| BRIEF |
Looking at the data below, state how many lines contain "gray". No other words are wanted.

......

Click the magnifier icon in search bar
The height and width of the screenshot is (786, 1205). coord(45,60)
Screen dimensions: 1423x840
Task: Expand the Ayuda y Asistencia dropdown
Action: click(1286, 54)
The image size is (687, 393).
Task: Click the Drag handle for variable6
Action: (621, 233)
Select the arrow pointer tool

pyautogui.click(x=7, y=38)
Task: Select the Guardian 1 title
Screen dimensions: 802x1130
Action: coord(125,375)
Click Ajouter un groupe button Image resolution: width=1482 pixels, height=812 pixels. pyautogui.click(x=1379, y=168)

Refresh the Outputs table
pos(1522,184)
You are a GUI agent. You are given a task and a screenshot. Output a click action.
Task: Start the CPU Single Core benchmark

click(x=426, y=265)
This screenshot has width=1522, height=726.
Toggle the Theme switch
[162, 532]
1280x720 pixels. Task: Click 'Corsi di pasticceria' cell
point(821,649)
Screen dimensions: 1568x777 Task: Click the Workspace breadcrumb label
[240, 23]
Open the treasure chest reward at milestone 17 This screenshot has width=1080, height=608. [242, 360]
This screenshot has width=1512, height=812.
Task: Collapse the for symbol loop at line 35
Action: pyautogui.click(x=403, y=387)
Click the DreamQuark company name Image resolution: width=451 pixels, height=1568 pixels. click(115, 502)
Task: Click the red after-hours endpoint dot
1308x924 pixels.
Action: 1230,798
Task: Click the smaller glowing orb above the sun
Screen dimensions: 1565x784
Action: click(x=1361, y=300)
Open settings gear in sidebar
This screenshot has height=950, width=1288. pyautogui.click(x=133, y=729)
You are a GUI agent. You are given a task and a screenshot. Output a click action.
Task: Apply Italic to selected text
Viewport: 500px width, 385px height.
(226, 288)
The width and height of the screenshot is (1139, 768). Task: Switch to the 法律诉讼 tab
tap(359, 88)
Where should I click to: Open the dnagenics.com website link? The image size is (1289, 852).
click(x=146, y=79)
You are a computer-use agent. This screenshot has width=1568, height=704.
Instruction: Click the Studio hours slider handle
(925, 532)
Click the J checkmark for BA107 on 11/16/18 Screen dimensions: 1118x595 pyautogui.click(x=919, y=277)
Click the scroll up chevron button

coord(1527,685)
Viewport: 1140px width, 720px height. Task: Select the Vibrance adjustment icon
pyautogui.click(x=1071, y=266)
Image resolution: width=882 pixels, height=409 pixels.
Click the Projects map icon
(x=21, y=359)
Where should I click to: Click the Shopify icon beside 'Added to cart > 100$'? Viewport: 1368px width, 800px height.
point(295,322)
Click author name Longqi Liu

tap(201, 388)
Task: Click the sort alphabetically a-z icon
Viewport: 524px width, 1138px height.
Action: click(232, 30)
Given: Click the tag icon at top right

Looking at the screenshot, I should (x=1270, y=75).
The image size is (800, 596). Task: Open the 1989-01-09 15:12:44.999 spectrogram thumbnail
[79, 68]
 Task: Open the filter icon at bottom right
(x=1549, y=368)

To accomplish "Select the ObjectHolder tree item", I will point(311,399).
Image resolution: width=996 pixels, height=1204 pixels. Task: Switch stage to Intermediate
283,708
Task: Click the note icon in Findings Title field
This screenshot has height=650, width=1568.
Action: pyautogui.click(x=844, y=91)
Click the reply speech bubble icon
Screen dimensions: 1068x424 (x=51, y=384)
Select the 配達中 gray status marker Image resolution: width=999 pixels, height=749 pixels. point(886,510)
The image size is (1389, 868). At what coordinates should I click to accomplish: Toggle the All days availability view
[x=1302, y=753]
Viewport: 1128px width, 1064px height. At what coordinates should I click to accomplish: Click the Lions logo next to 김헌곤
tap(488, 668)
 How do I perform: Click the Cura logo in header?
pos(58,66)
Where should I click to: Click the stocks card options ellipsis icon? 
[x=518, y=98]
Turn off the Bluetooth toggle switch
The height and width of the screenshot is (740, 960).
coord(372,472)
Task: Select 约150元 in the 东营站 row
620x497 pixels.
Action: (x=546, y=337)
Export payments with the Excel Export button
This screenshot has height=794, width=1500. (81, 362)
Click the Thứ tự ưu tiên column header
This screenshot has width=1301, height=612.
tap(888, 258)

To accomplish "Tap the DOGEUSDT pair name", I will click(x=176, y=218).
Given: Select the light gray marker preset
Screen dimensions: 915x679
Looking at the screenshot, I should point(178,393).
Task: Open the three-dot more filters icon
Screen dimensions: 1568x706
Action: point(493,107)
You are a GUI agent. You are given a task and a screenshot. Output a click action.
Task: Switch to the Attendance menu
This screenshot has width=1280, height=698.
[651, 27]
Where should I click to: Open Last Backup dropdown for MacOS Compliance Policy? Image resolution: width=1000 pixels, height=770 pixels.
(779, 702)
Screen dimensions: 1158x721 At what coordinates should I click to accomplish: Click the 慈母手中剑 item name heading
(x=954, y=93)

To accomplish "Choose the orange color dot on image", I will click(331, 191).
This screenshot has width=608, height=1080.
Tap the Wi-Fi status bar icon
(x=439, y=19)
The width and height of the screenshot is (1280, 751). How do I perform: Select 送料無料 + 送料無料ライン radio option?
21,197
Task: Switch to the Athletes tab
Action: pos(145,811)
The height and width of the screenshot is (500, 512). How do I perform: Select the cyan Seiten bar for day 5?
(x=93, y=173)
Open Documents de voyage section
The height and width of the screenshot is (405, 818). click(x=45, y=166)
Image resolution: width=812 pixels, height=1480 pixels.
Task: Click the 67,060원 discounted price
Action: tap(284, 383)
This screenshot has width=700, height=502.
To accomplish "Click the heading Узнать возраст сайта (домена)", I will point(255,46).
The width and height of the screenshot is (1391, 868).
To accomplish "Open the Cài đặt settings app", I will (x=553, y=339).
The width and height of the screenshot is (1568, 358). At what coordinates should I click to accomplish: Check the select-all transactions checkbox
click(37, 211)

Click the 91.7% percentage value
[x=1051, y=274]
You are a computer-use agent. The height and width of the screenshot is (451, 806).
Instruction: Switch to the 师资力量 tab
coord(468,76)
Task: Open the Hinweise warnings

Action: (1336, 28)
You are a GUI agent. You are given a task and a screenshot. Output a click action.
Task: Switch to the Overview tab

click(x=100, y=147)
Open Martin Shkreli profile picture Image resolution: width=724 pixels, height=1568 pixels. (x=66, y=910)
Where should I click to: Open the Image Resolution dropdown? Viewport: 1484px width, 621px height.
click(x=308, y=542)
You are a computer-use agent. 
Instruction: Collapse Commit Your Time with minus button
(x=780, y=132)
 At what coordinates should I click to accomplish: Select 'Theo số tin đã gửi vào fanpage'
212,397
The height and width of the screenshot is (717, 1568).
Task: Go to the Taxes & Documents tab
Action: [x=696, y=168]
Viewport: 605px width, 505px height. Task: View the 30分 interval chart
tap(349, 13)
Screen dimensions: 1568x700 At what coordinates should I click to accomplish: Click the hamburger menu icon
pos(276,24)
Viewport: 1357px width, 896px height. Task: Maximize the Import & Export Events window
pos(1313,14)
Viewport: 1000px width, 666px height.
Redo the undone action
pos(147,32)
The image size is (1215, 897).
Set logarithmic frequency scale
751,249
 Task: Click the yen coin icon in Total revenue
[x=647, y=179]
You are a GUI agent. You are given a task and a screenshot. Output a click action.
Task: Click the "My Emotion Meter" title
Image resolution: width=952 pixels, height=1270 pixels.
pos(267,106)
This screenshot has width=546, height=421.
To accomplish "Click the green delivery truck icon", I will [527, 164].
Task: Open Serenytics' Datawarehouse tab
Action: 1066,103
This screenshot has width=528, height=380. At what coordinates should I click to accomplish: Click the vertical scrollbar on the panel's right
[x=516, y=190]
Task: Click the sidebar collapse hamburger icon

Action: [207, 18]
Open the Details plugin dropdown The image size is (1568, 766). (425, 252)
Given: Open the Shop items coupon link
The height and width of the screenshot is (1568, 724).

......

| TASK OUTPUT |
2